Le Devoir

Quand liberté d’expression devient une oppression

- Stéphane Gendron Ex-commentate­ur et animateur

Je prends la plume aujourd’hui pour soutenir la campagne de sensibilis­ation « Liberté d’oppression – libérer la parole, pas la haine » qui vise à lutter contre les propos haineux, l’intimidati­on et la désinforma­tion dans certains médias au Québec. Je suis honoré de pouvoir joindre ma voix à celles de Catherine Dorion, de Joël Lightbound et des autres personnali­tés publiques qui ont signé la déclaratio­n, et je veux aujourd’hui apporter mon grain de sel d’ancien animateur trash à la réflexion collective que nous avons grand besoin d’avoir sur le sujet.

La première fois que j’ai exercé ma liberté d’expression médiatique, c’était pour dénoncer « haut et fort » la députée Pierrette Cardinal dans la tribune aux lecteurs de l’hebdo L’Informatio­n régionale de Châteaugua­y. C’était en 1985, et j’avais 16 ans. Innocent et ignorant, je dénonçais en quatre paragraphe­s bien tassés et intenses l’unilinguis­me anglais sur le territoire des Premières Nations de Kahnawake. Je baignais à l’époque dans un univers d’ignorance et de racisme. Je m’étais exprimé. À tort et à travers.

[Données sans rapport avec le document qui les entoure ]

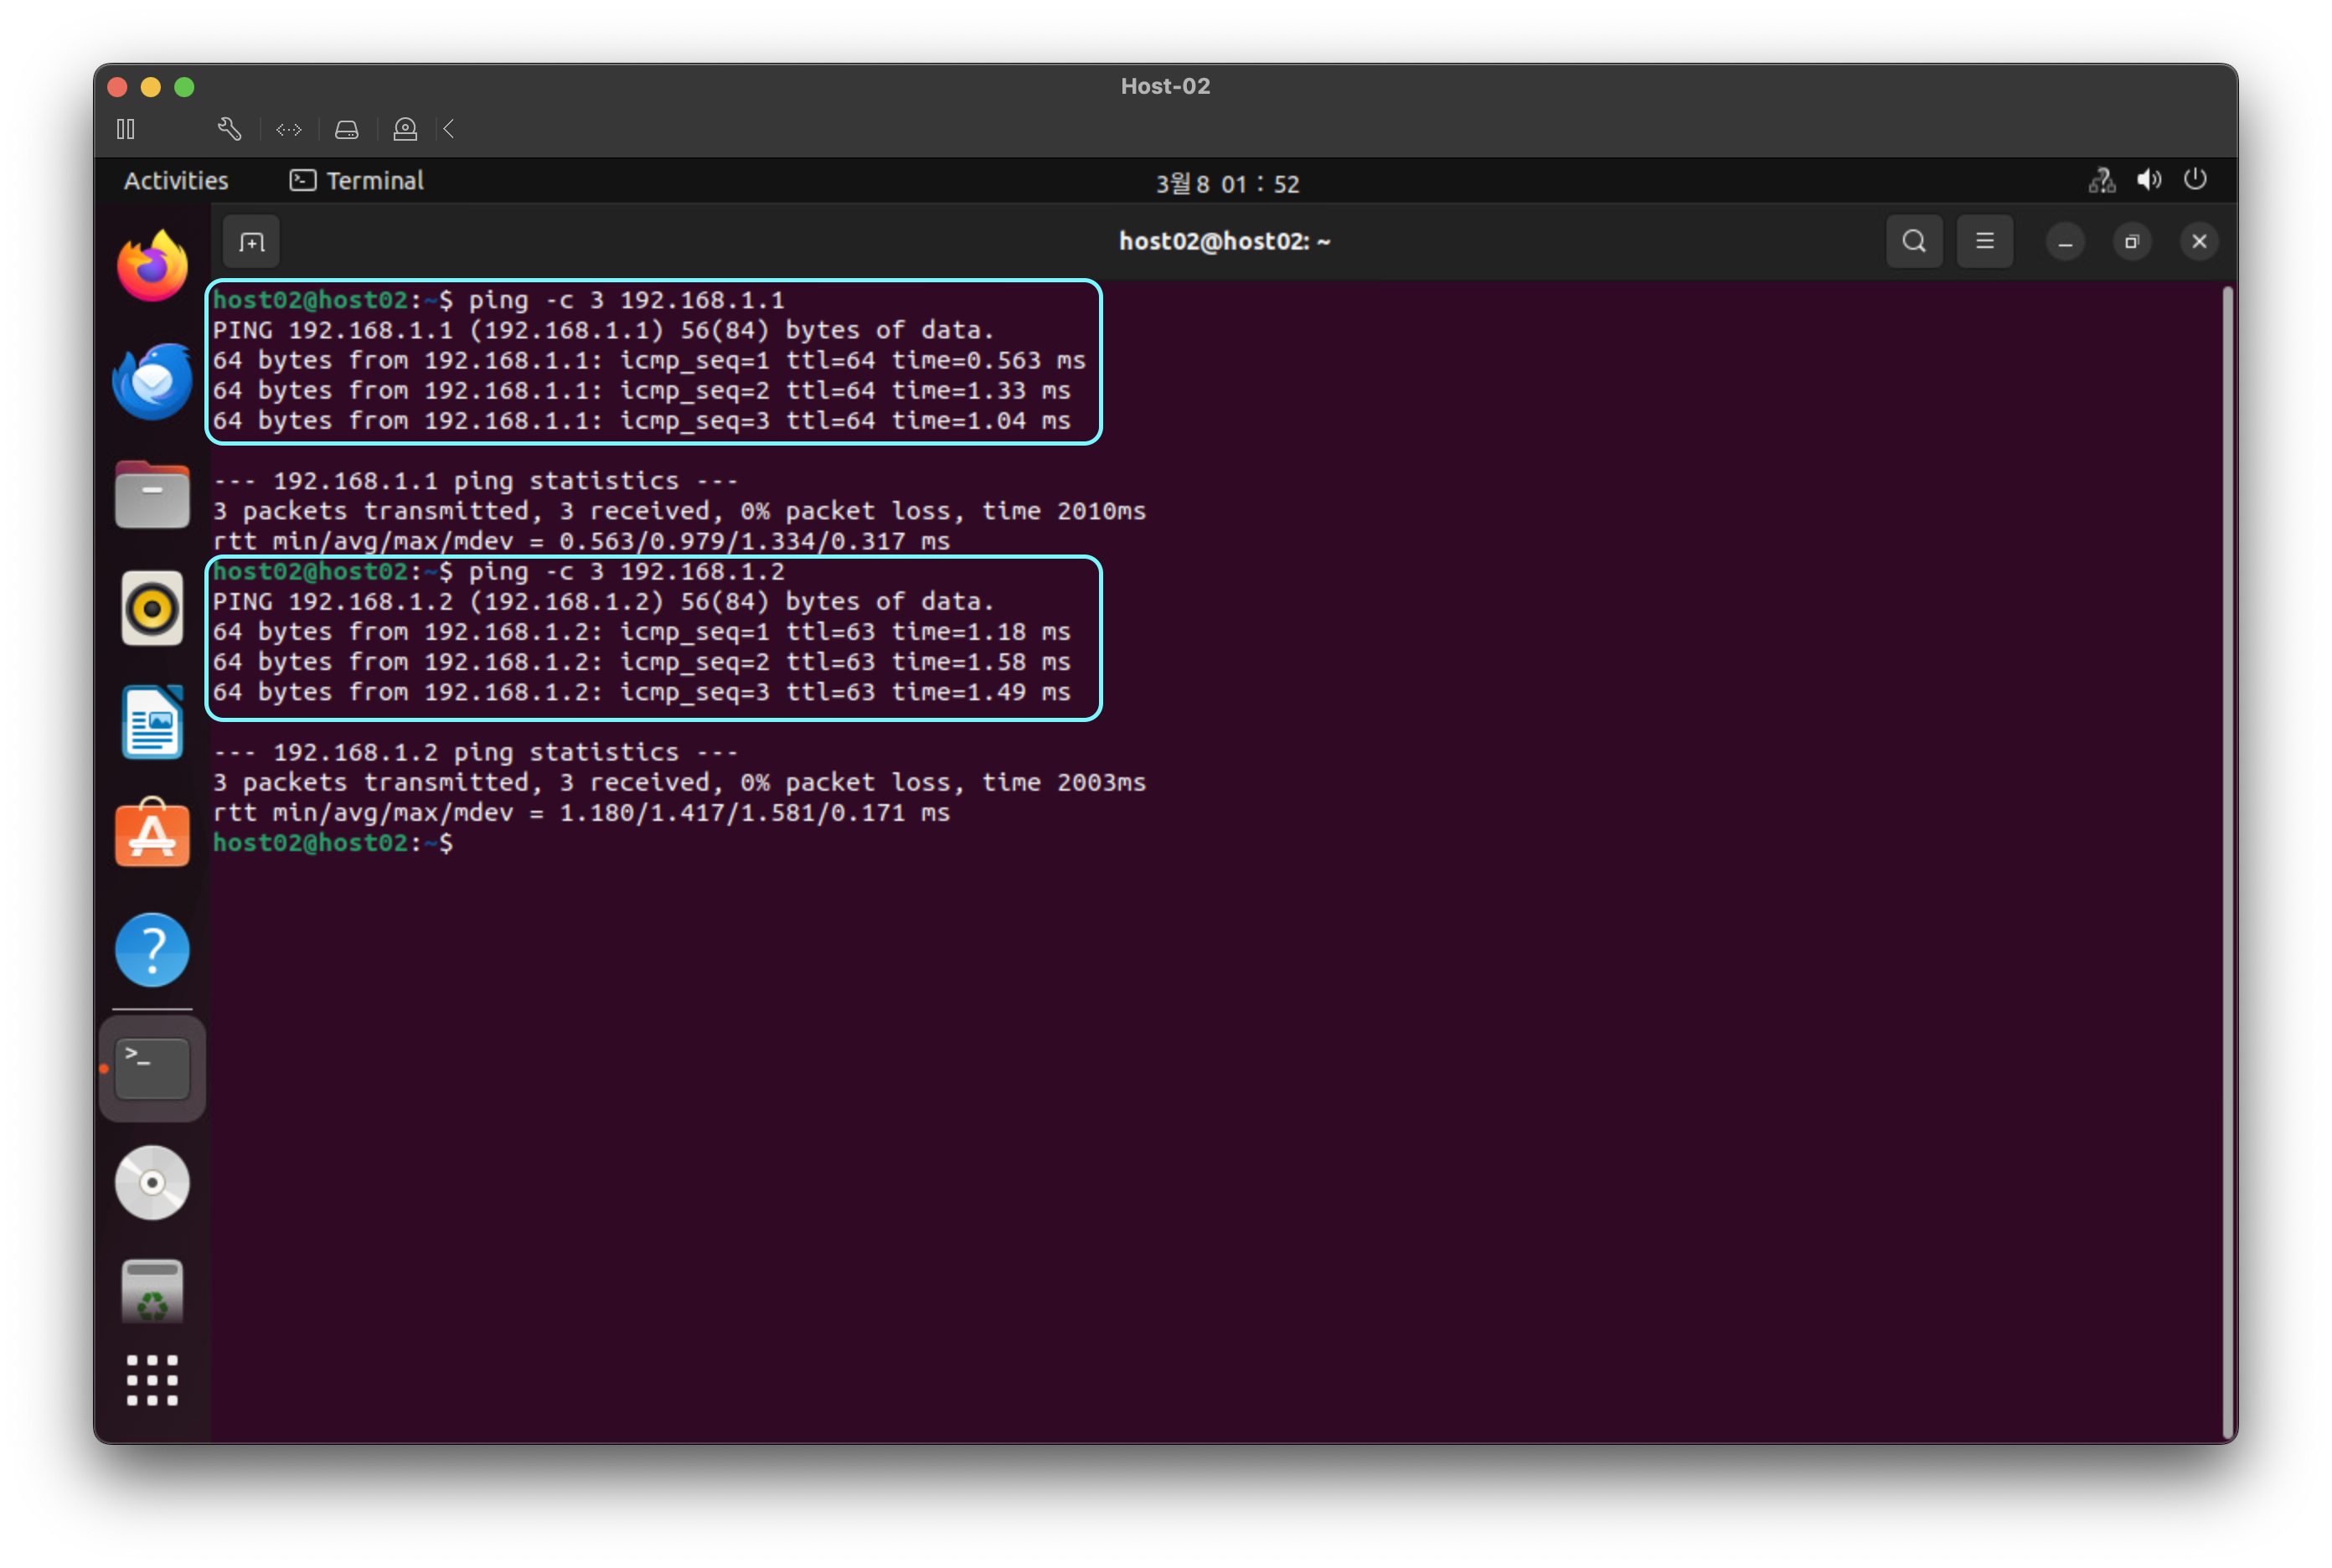This screenshot has height=1568, width=2332.
Task: Open the disk drive toolbar icon
Action: (x=347, y=129)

Longtemps j’ai chanté dans cette sinistre chorale aux quarts de ton douteux et aux dissonance­s faciles ornées de mauvais goût et aux fioritures parfois destructri­ces. Pendant mes années comme « commentate­ux » à la télé et à la radio, je me suis enfoncé dans le trash et l’opinion instantané­e. La découverte du pouvoir et de l’influence que j’avais m’a monté à la tête. C’était malsain, ça m’a amené dans une spirale de violence verbale qui nuisait au débat. Tous les jours, c’était dans le négatif.

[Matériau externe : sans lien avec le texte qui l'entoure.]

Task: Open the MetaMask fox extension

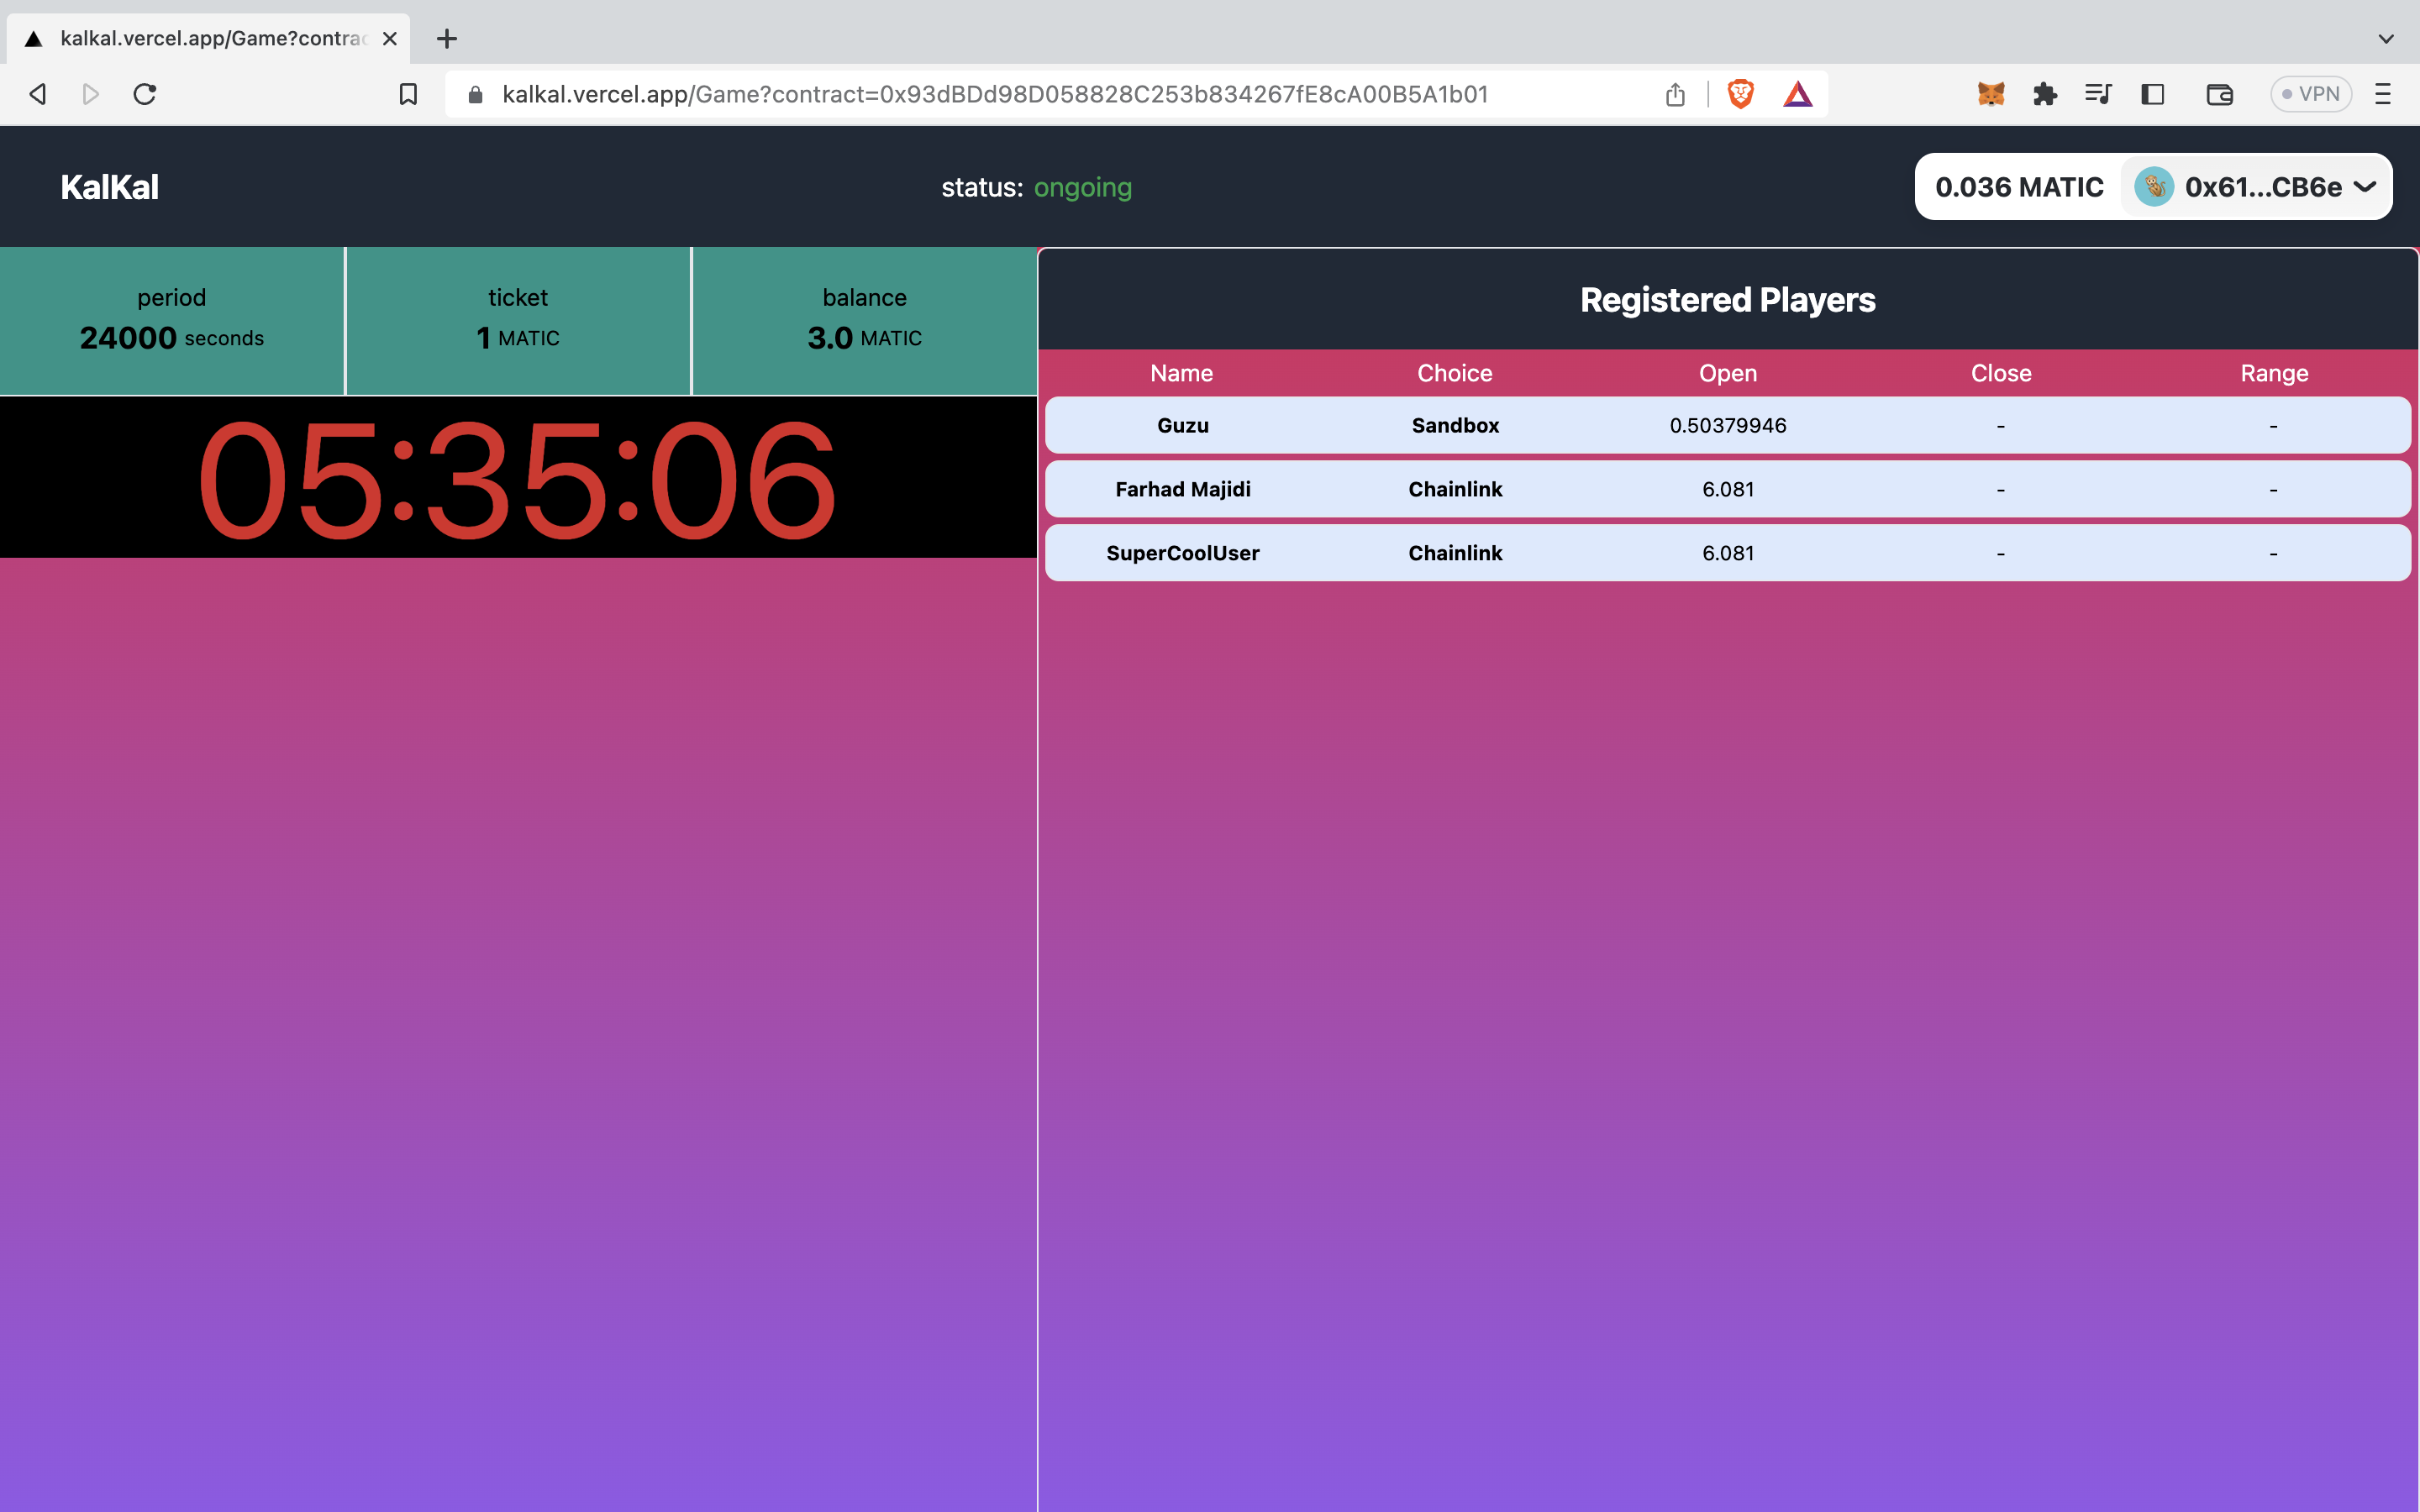Action: tap(1990, 94)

Aujourd’hui, pour plusieurs raisons très personnell­es, je suis ailleurs. Heureuseme­nt.

Plusieurs voudraient que cette liberté d’expression qu’on exerce derrière un micro, un clavier ou une caméra soit absolue. « Le citoyen pourra lui-même construire sa propre opinion », nous dit-on. Mais qu’est-ce qu’une opinion sans connaissan­ces ni explicatio­ns ? Que vaut l’opinion pure quand celle-ci réside dans la haine, le mépris et les raisonneme­nts faciles ? Pourquoi se donner la peine d’exprimer une opinion derrière un micro si les prémisses du débat sont biaisées ? Combien de « détenteurs d’opinions » pourraient passer le test de connaissan­ce du sujet qu’ils démolissen­t avec désinvoltu­re ? Il n’existe malheureus­ement que peu de remparts contre cette médiocrité ambiante. Dieu merci, le réseau public existe au Canada et aux États-Unis.

La liberté d’expression sur des tribunes médiatique­s est-elle absolue ? Je réponds que cette liberté vient avec une responsabi­lité, et que lorsqu’elle n’est pas utilisée de manière responsabl­e, il y a un vrai prix à payer. Ce prix est celui d’une vie qu’on aura détruite au passage. Celui de voir s’installer la zizanie entre différents groupes sociaux plutôt que le dialogue et la compréhens­ion. Celui de faire passer l’« infotainme­nt », les commentate­ux et la confusion des genres devant le journalism­e et les profession­nels de l’informatio­n. Celui de faire passer le fric, les clics et les vedettes avant la démocratie.

J’ai peur pour mes enfants. Mais j’ai confiance que la génération qui se lève saura faire mieux que nous.

La liberté d’expression est absolument précieuse. Mais comme toute liberté, elle s’arrête là où commence celle des autres.